***** Document section

Docket: IMM-3-18
Citation: 2018 FC 781
Ottawa, Ontario, July 25, 2018
PRESENT: The Honourable Madam Justice McVeigh
BETWEEN:
|
GUIYING YAN
|
Applicant
|
and
|
THE MINISTER OF CITIZENSHIP AND IMMIGRATION
|
Respondent
|
JUDGMENT AND REASONS
I.
Introduction
[1]
On July 23, 2012, the Refugee Protection Division of the Immigration and Refugee Board (RPD) received a refugee claim from the Guiying Yan (the Applicant), a Chinese citizen who claimed she had a fear of persecution for because of her political opinion. The Applicant said she is wanted for arrest by the Public Safety Bureau (PSB) because of what she describes as anti-government statements made during a protest over the expropriation of her home in Guangzhou City.
[2]
In an oral decision on November 21, 2017, the RPD found that the Applicant did not establish a nexus to a Convention ground, and decided she is not a Convention refugee or a person in need of protection under sections 96 and 97 of the Immigration and Refugee Protection Act, SC 2001, c 27. Accordingly, the RPD rejected her refugee claim.
[3]
On December 18, 2017, the Applicant applied to this Court for judicial review. She largely submits that the decision was contrary to the evidence before the RPD.
[4]
I find that the RPD’s decision is supported by the evidence, and for the reasons below, I will dismiss this application.
II.
Background
[5]
The Applicant is a citizen of China where she previously owned a home in Guangzhou City, Guangdong Province, China. In March of 2012, she received a letter explaining the government was expropriating her property due to plans to reconstruct the city. In return, each expropriated household would be compensated by an amount the Applicant says was well below her property’s value.
[6]
Five residents were designated to negotiate for more compensation, but were unsuccessful. When the demolition began on April 10, 2012, the Applicant and the other residents protested. They confronted the workers, formed a human fence around their homes, and shouted slogans such as “the government is corrupt”
, “compensation is unfair”
, “stop taking our homes”
, and “respect human rights.”
[7]
Many people came to watch. As police officers attended the scene, they got out of their patrol cars and made their way through the crowd to the protesters. The Applicant saw the officers attacking other residents and she ran away to hide along with another resident.

**********
***** Given material

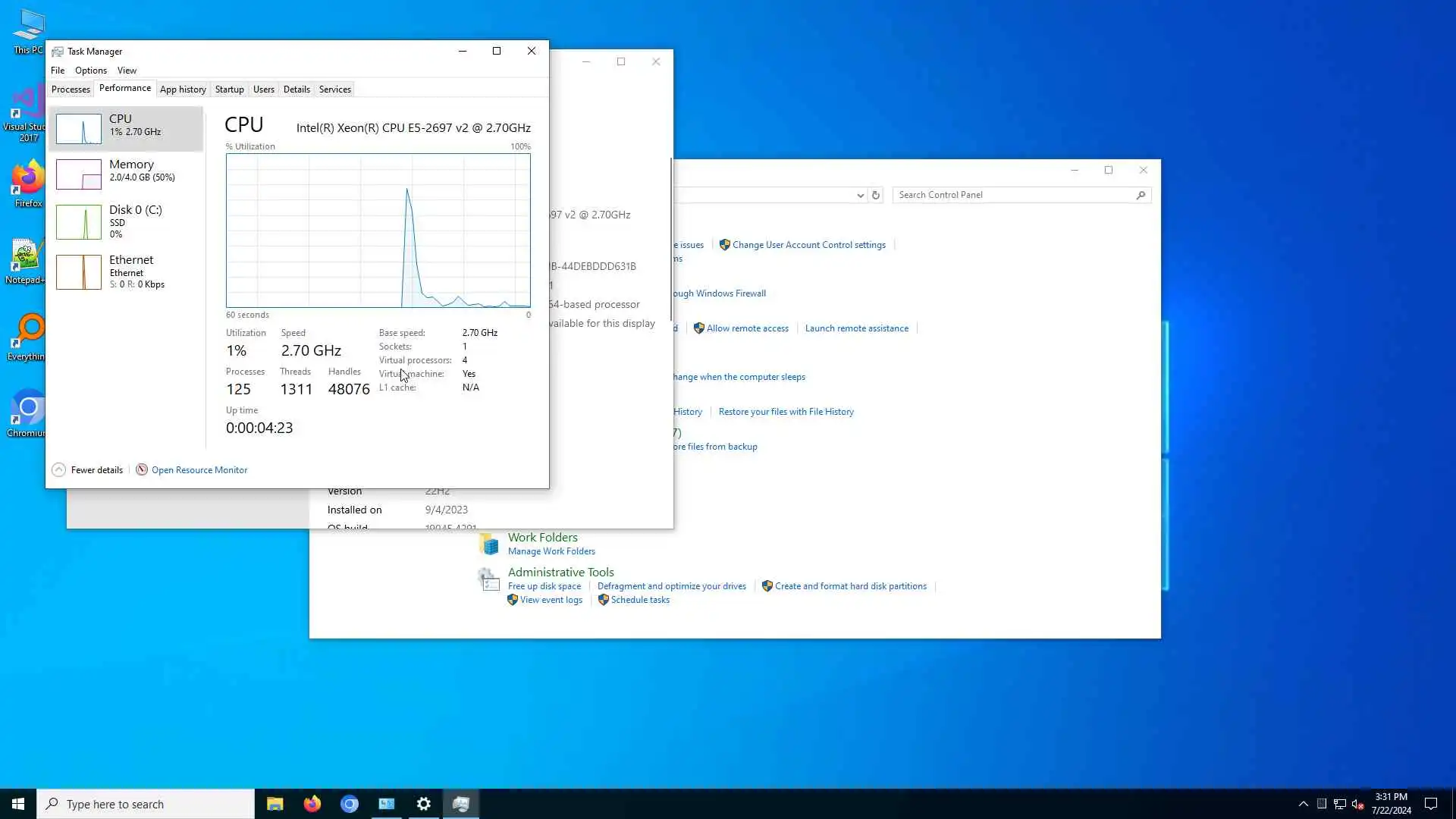Switch to the Startup tab
This screenshot has height=819, width=1456.
tap(229, 89)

**********

- Task prompt -
How does the Federal Court judgment on Guiying Yan's refugee claim go on? Write what follows its last sentence.

- Exercise result -
[8]
During the RPD hearing, the Applicant stated that a neighbour later informed her that the PSB had attended her home to arrest her. Though she has no evidence that they actually were going to arrest her, she says the allegations against her included “assembling people illegally to disturbing social order, contempt against the government, and obstructing the demolition.”
[9]
Her evidence is that the PSB continued to approach her relatives looking for her. She hired a Snakehead who helped her obtain an American Visa using fraudulent information and she was able to exit China by using her own passport. She then entered Canada illegally through the United States, and made a refugee claim received by the RPD on July 23, 2012. The RPD hearing took place on November 21, 2017. In an oral decision, the RPD rejected her refugee application.
III.
Issues
[10]
The issues are:
- Did the RPD err by finding that the Applicant did not have a nexus to a Convention ground?
- Did the RPD err by finding that the Applicant was not wanted by the PSB?
IV.
Standard of Review
[11]
The RPD’s decision is reviewed for reasonableness. This includes the RPD’s decision about whether there is a nexus to a Convention ground as this is a question of mixed fact and law (Jacobo v Canada (Minister of Citizenship and Immigration), 2012 FC 345 at para 50). Plausibility findings are also reviewed for reasonableness, but are reviewed closely by the Court (Jiang v Canada (Minister of Citizenship and Immigration), 2015 FC 486 at paras 8-9 [Jiang]).
V.
Analysis
A.
Did the RPD err by finding that the Applicant did not have a nexus to a Convention ground?
[12]
The Applicant submits that the jurisprudence of this Court shows she did establish a nexus to a Convention ground. Namely, the Applicant relies on the situation in Zhou v Canada (Citizenship and Immigration), 2013 FC 619 at paragraph 34 [Zhou], where Justice O’Keefe found that during an expropriation that an applicant shouting the slogan “The government is unfair”
on those facts he determined that the slogan “sounds to be an anti-government protest.”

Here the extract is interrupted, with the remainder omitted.